Sympathy for Lady Vengeance Reviews
The film plays out at a blistering pace. Lee Geum-ja has spent 13 years in prison - continuing Oldboy's theme of incarceration, with Choi Min-Sik even appearing in this film - for a crime she did not commit. Her plan to get revenge is to play an angelic figure in her prison life, using her famous good looks and kindness - which earnt her the title 'Kind-Hearted Geum-Ja' -, as well as her ingenuity to get out of prison early. Once out, she then aims to exact her revenge on Mr. Baek, played by Min-Sik, who prayed on her childish vulnerability to make her confess to a murder he committed. The film is sleek and suave, with style and finesse to spare. Importantly, it treats its characters with respect, showing montages displaying the allies Geum-ja made in prison, along with their unique character traits and personalities. It goes for a less serious, bleak tone, instead opting for playfulness, at least until the finale. At last, we get a film in this trilogy with levity! The humour may still be dark, but this is in a more Tarantino-esque manner.
My only real issue with this film is the ending. Mr. Baek kidnapped children for ransom and then killed them, and their parents are brought together by Lee Geum-ja, as she wants to be morally cleansed after failing to stop the crimes of Baek. They decide to all torture and eventually murder Baek, who they now ironically have hostage - this continual shifting of power recurs throughout the trilogy -, instead of turning him over to a justice system that they see as being too lenient on such an evil man. This should be an incredibly fast-paced, erratic and cathartic scene, one which allows the parents to let out their pent up emotions.
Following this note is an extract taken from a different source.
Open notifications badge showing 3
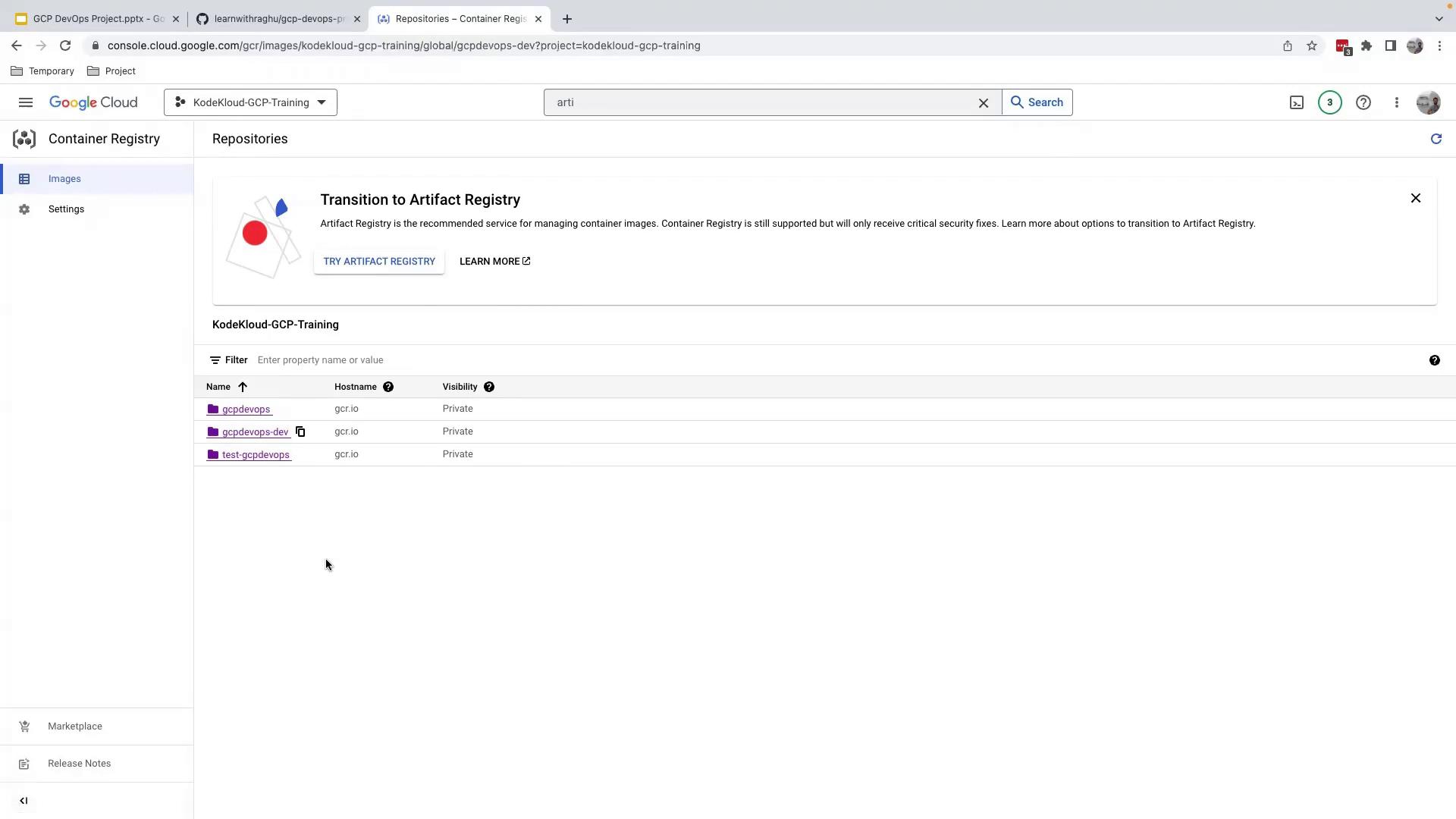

This would have been more in keeping with the film's pacing and playfulness. However, instead we get a slow and tense sequence. This is effective in its own way, as it feels real and visceral. However, it isn't quite in keeping with the film's tone or a satisfying enough revenge, as Baek was such a cruel, heartless character. It isn't the ending this film needed or deserved, and left me feeling slightly disappointed and frustrated.
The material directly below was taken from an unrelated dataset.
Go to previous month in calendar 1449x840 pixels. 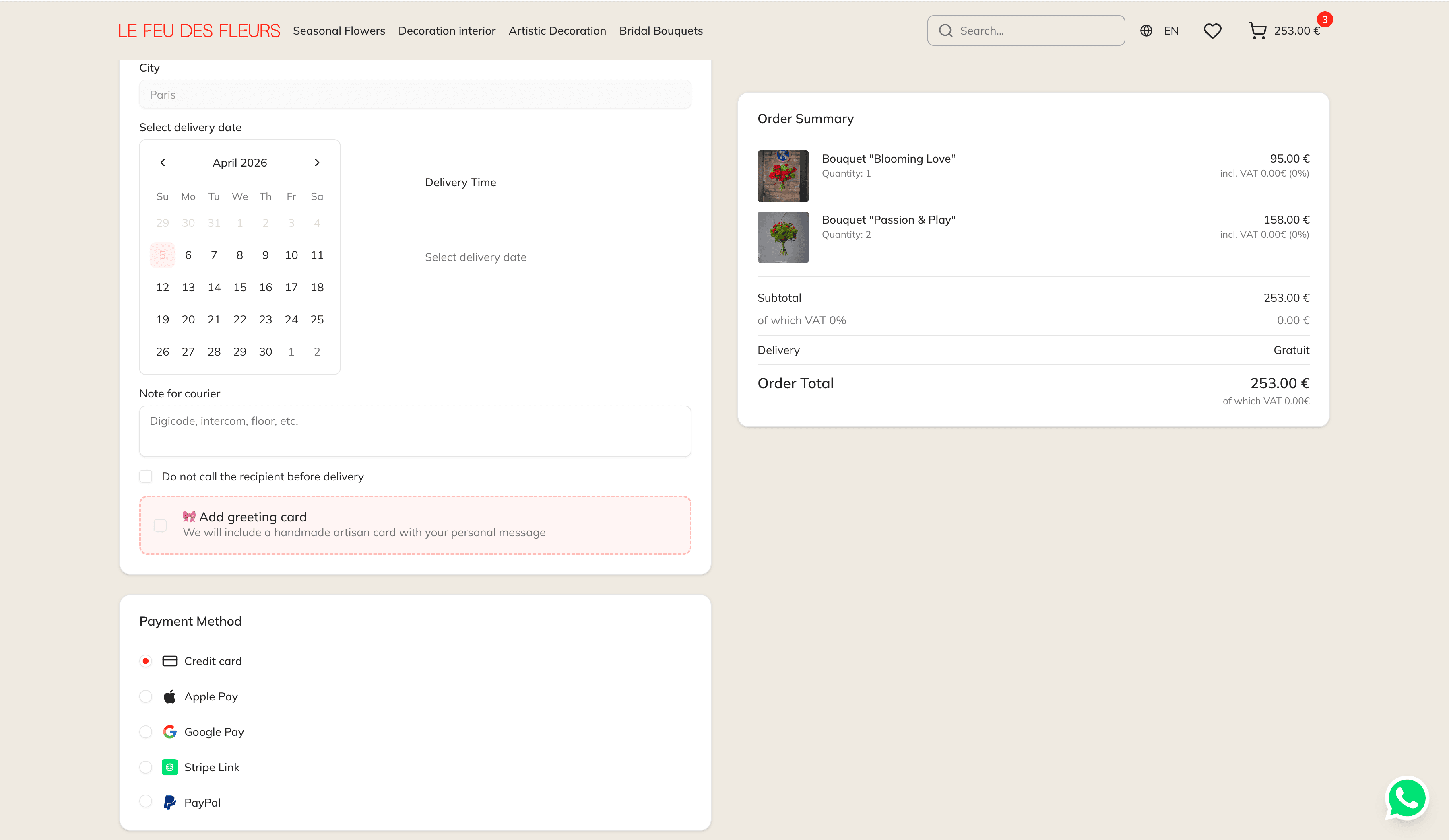[163, 163]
This film is entertaining, funny, tense, and sad all at once, and is wholly original. The use of girl power also makes a nice change in a trilogy where men had previously been the dominant figures. It doesn't evoke quite the same levels of raw emotion as Oldboy, but does not taint Chan-Wook's overall vision. It is a worthy end to a trilogy which whilst good, is not overall quite the cinematic landmark it's made out to be. It is however, still well worth a watch. Chan-Wook is a talent who will be around for a while, and there's still something worthwhile in his lesser efforts.
Chan-Wook Park should probably know by now that what keeps a movie interesting can go much further than just the setting or the querkiness of its first half, but as the movie progresses everything makes much more sense and it is easier to actually give a crap about a revenge story that takes a while to actually know why the desire exists in the first place.
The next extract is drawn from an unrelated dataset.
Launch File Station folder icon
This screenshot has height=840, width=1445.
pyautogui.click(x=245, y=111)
First the majority of the movie I felt nothing at all for the main lead. She was portrayed as a killer, and yet always claimed her innocence. She was part of a conspiracy that lead to the death of a child, yet claimed it was basically OK because it wasn't her fault. Then when we are in the small room with her, the families of the victims and the videos of the deaths of the children are played. It all changes.
We feel for her pain, but also empathize because she wants the families to have their vengeance too. Even though she wants them to actualize the vengeance for her, I could easily connect with this character and the families.
They symbolism of the white cake was wonderfully done.
I am left happy overall with the Vengeance trilogy, especially as the redemption of the main lead brings the vengeance to a halt. There is no more vengeance to be had. The families are whole and can move on knowing the proper killer is now 'removed', and she can now spend time with her daughter.
Saw this on 19/9/15
Apart from Old boy, none of the other films of Park Chan-wook have the ability to hold the interest of the audience, Lady Vengeance begins with promise, but just like the way in which revenge is portrayed in the film, the film too is shabby and pedestrian. Like the first Sympathy film, ie for Mr Vengeance, this one too is a pointless film. Compared to the first film, this one has more pace, bur a lack of purpose is evident. Song Kang-ho and Min-sik Choi have nothing to do in this film as well.